▶ Actions to take
1 – Reproduce the passage of the VBA web scraping article from "5. Click OK" up to and including "web scraping script.".
2 – Answer these questions using the VBA web scraping article:
(a) Through what kind of scripts is web scraping most frequently performed?
(b) What is the name of the new menu that appears at the ribbon?
(c) Where is the Visual Basic button visible once the ribbon is opened?

**** Source ****

VBA Web Scraping: Extracting Data with Excel VBA
Justas Vitaitis
Last updated -
In This Article
Web scraping is the process of extracting HTML files from websites and then searching through them to find valuable information. While most frequently performed through Python-based scripts, plenty of other options are available.
One of those options is Visual Basic for Applications. It’s the internal programming language for Microsoft Office applications , most widely used for Excel. Users can write various scripts that automate repetitive tasks and output actions directly into the Office suite.
Since Excel is a great tool for numerical data analysis, combining it with VBA makes it a powerful tool for scraping websites. Additionally, you don’t need to work with various additional libraries that would create files and format them – VBA web scraping delivers data directly to Excel.
How to Get Started with VBA Web Scraping
Since VBA is disabled by default, you’ll need to perform some preparatory steps to get access to the programming language:
1. Open up an Excel file and click on File (1) .
2. Click on Options (2) at the bottom of the side menu.
3. Click on Customize Ribbon (3) .
4. On the right-hand tab, scroll down to the check box Developer (4) and check it.
5. Click OK (5) .
A new menu will appear at the ribbon (top part of the Excel file), called “Developer”. While you can do a lot of things with the Developer menu, we’ll be using it to build our VBA web scraping script.
Once you open up the ribbon, there’ll be a Visual Basic button visible at the top left. Click on it to open to start using VBA.
Clicking on the button will open a completely new window. That’s your development environment for VBA web scraping. Like with any programming language, there’s some preparatory work for every project.

**** Listed entries ****

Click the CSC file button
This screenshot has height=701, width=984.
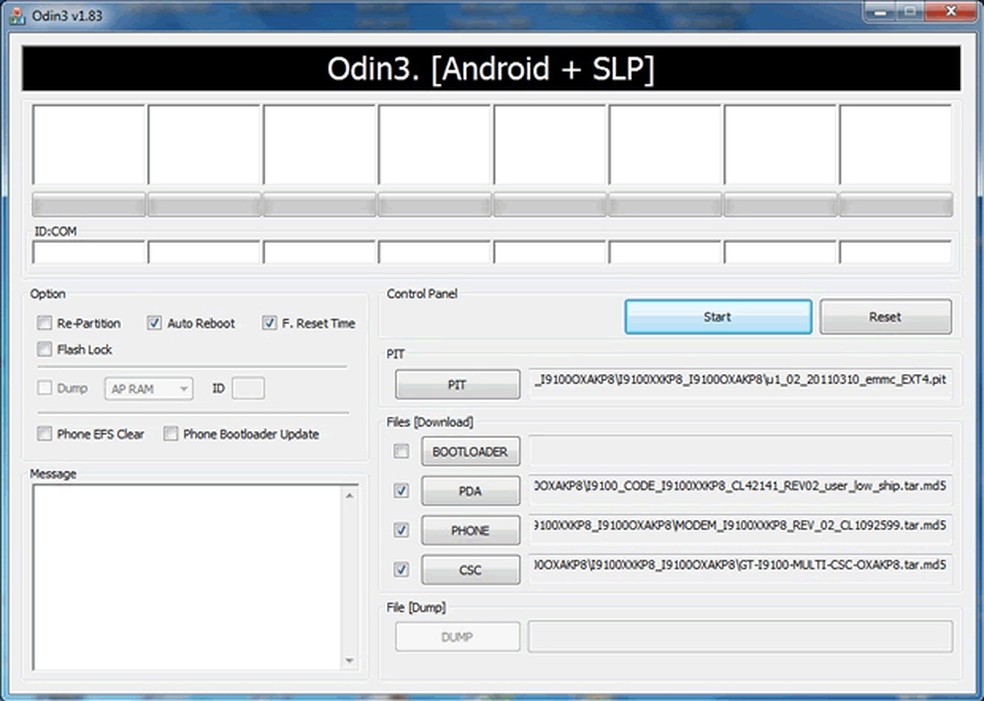(470, 569)
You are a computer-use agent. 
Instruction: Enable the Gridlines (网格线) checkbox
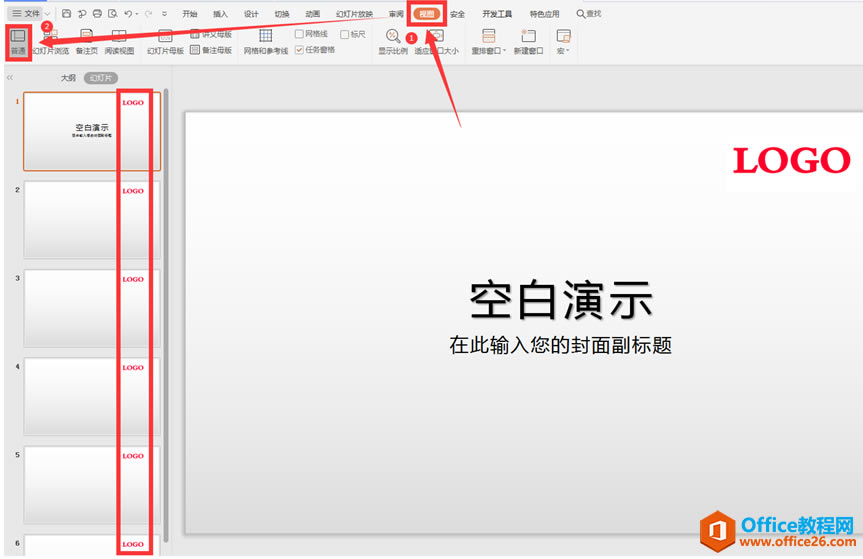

****

▶ Solutions by task
1 –
5. Click OK (5) .
A new menu will appear at the ribbon (top part of the Excel file), called “Developer”. While you can do a lot of things with the Developer menu, we’ll be using it to build our VBA web scraping script.

2 –
(a) Python-based scripts.
(b) Developer.
(c) At the top left.